What these stories had in common, of course, were happy endings. That’s not always the case in ministries engaging with addicts, prisoners, and refugees, as a number of delegates made a point of telling me afterward. Still, it was interesting that whenever a priest was part of a story, he was cast as an anonymous or even marginal figure, an unassuming pastor simply pointing the way to God, not to himself. This might have been a message to the clerics and seminarians in attendance—a rebuke (if subtle) of the clericalist mentality that Francis has linked to the sex-abuse crisis.
When Francis finally rose to speak, I understood that a kairos moment was taking place. His eyes were red, and his steps were slow as he took the stage and arrived at the podium. Turning to the young people with warmth, speaking off the cuff, as if he were a university chaplain leading a retreat, he told the group that they were “priceless,” warning them not to let themselves be “bought” by the cultural forces—clericalism, populism, consumerism—seeking to enslave them.
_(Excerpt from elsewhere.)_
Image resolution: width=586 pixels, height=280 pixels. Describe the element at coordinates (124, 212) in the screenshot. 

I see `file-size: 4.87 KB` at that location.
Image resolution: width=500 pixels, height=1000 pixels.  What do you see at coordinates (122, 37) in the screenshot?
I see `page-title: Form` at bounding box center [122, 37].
The young people then presented him with an envelope full of questions, but he didn’t seem too intent on answering. “Ask them!” he quipped, pointing to the Synod delegates down below. “They’re the ones that have to respond to you!”
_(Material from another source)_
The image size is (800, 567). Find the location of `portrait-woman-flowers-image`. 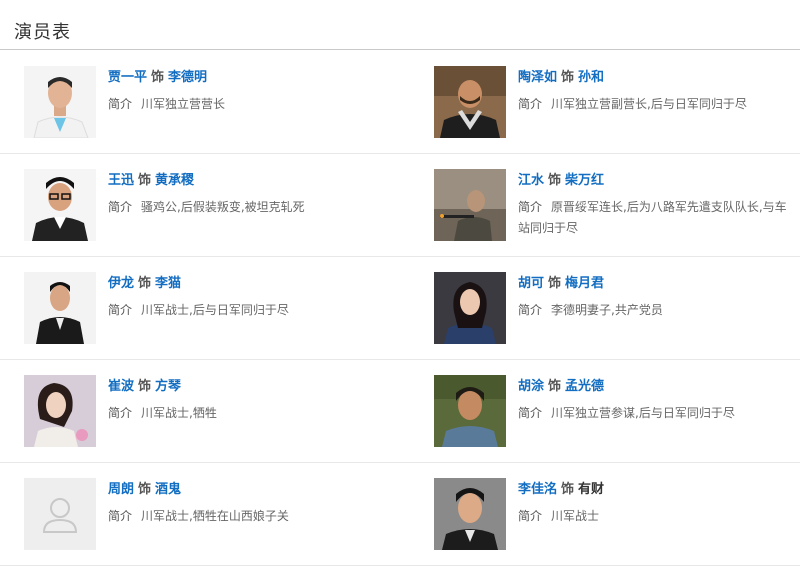

portrait-woman-flowers-image is located at coordinates (60, 411).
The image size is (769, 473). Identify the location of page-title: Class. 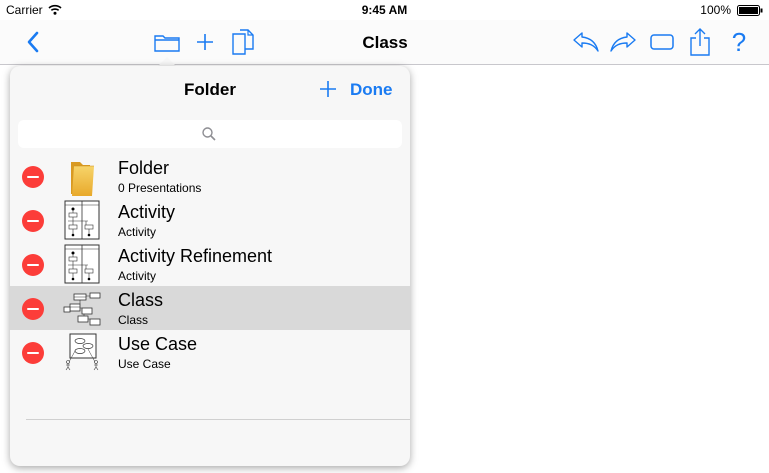
(385, 42).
But he did call on them to remember something—an Instagram post of a young man who had rediscovered his faith after spending time with his grandfather. “Parlate ai nonni,” Pope Francis urged—speak with your elders, your grandparents, because “they’re your roots. That’s where you’ll find concrete guidance, not in abstract ideologies.” In choosing the name of St. Francis of Assisi, in pursuing a program of environmental, economic, and pastoral reform, in embracing a humble lifestyle, that’s what this pope has tried to do: to bring the church back to its roots in the earliest (and, in a sense, synodal) experience of Christ and the first disciples, who experienced in their shared journey with Jesus the unconditional love of God.
It was tempting to view this moment as mere sentiment, and the pope’s comments as devoid of substance. Francis, at least in an institutional sense, has never been weaker or more unpopular; he should be pursuing coherent reform, the argument goes, not staging spectacles. But I sensed something more programmatic. The young people weren’t brought there to affirm the status quo or the authority of the bishops and cardinals gathered; instead, they came to convert them, to make the hierarchy viscerally aware of the good that a more relational, responsive church might do. Maybe, then, in the current climate of cynicism and despair, Francis’s approach was the right one: to demonstrate the paradoxical claim of Christianity (power lies in weakness, vulnerability grants strength) by asking us to recall the joy of the Gospel—that ancient, life-giving “testimony” whose power and attractiveness exceeds even our determination to ignore it.